Task: What you give must be the lines from the one containing "Click the house icon beside Paris" through the last line of the listing below, exactly, with nothing else and no pictures.

Provided entries Block Start

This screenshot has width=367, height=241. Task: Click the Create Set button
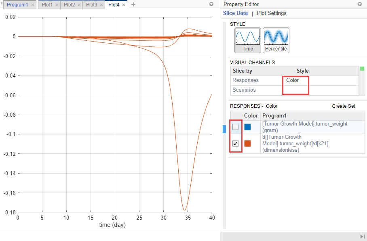(x=344, y=106)
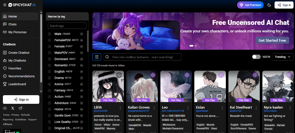Screen dimensions: 295x133
Task: Toggle the NSFW switch on
Action: click(256, 57)
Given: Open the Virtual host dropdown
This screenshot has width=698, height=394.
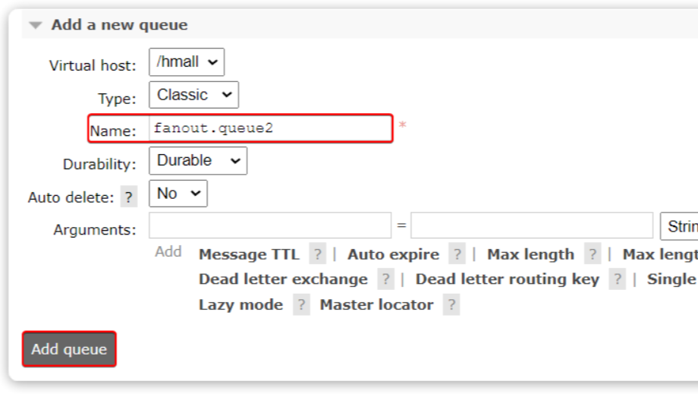Looking at the screenshot, I should [187, 62].

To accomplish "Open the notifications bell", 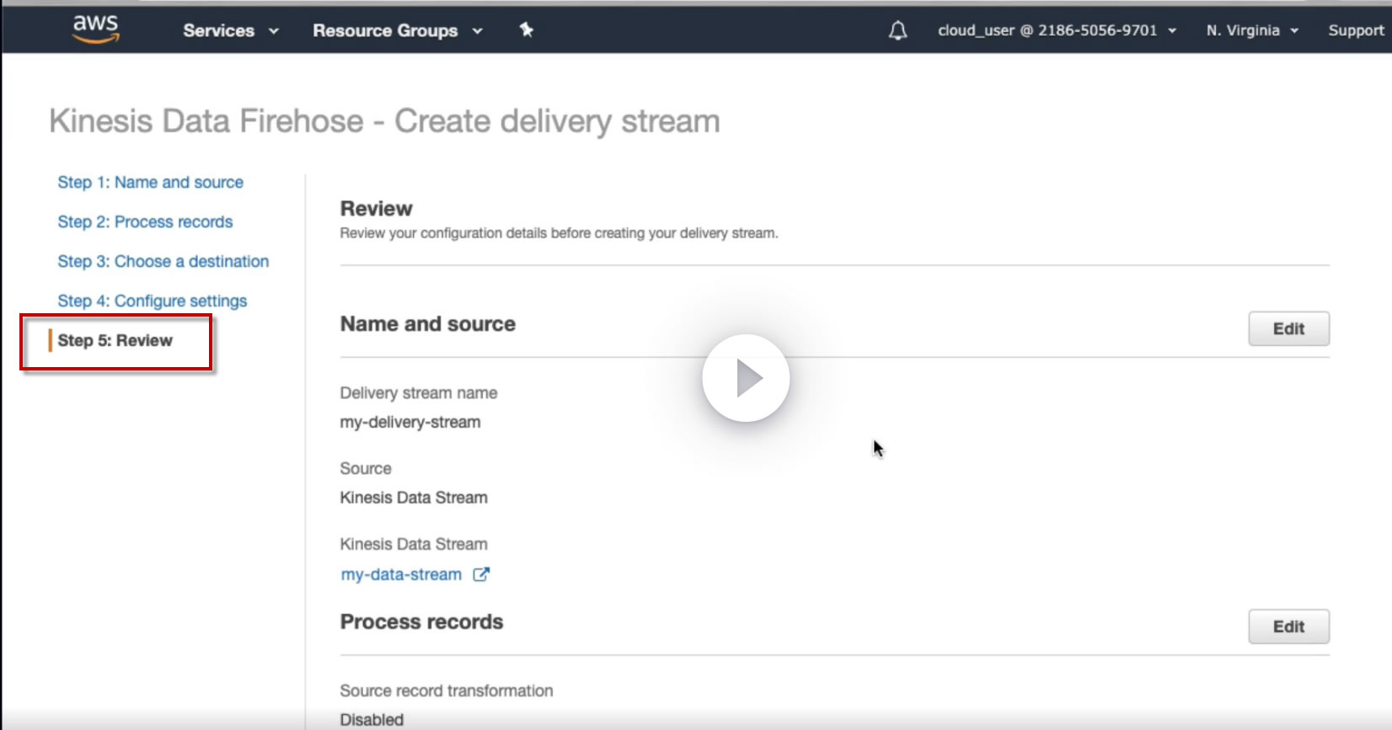I will [x=898, y=31].
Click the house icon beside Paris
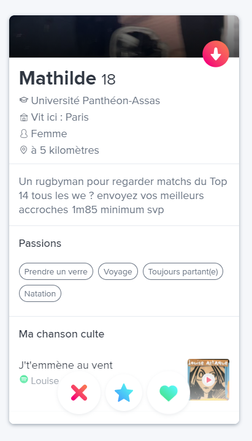This screenshot has width=252, height=441. 24,117
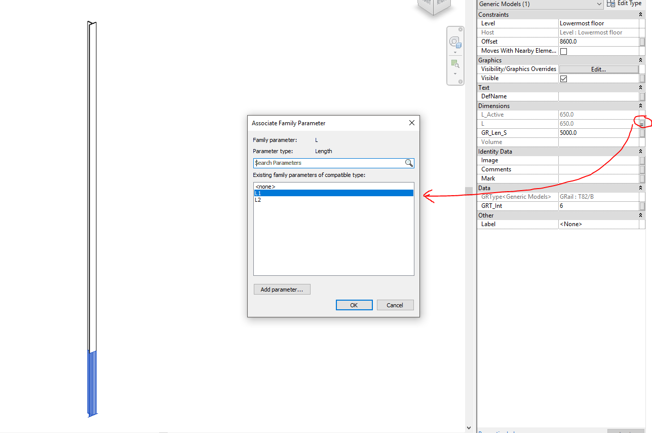The width and height of the screenshot is (652, 433).
Task: Select the Zoom tool on the navigation bar
Action: click(454, 63)
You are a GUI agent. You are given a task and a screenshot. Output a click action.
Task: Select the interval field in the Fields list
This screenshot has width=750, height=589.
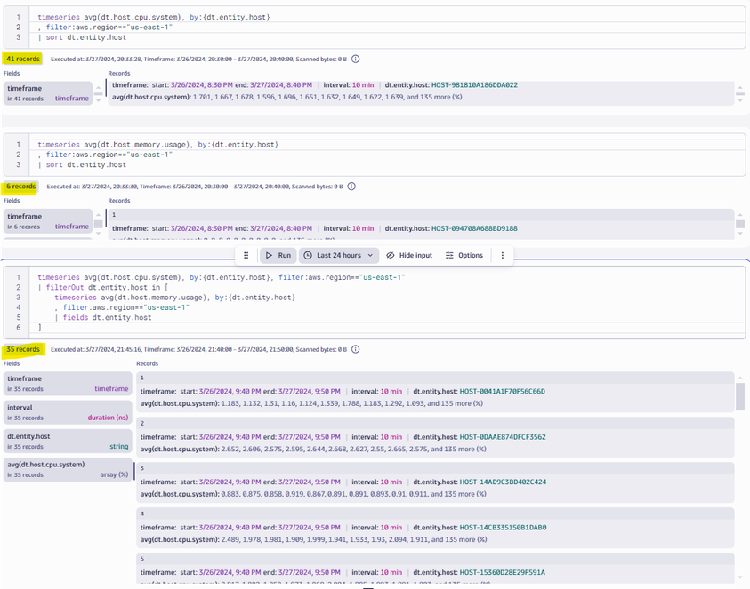tap(69, 411)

Provided entries Block End

The completed task:
Click the house icon beside Paris
This screenshot has width=252, height=441. 24,117
The width and height of the screenshot is (652, 433).
Task: Select the Zoom tool on the navigation bar
Action: click(454, 63)
You are a GUI agent. You are given a task and a screenshot. Output a click action.
Task: Select the interval field in the Fields list
This screenshot has width=750, height=589.
tap(69, 411)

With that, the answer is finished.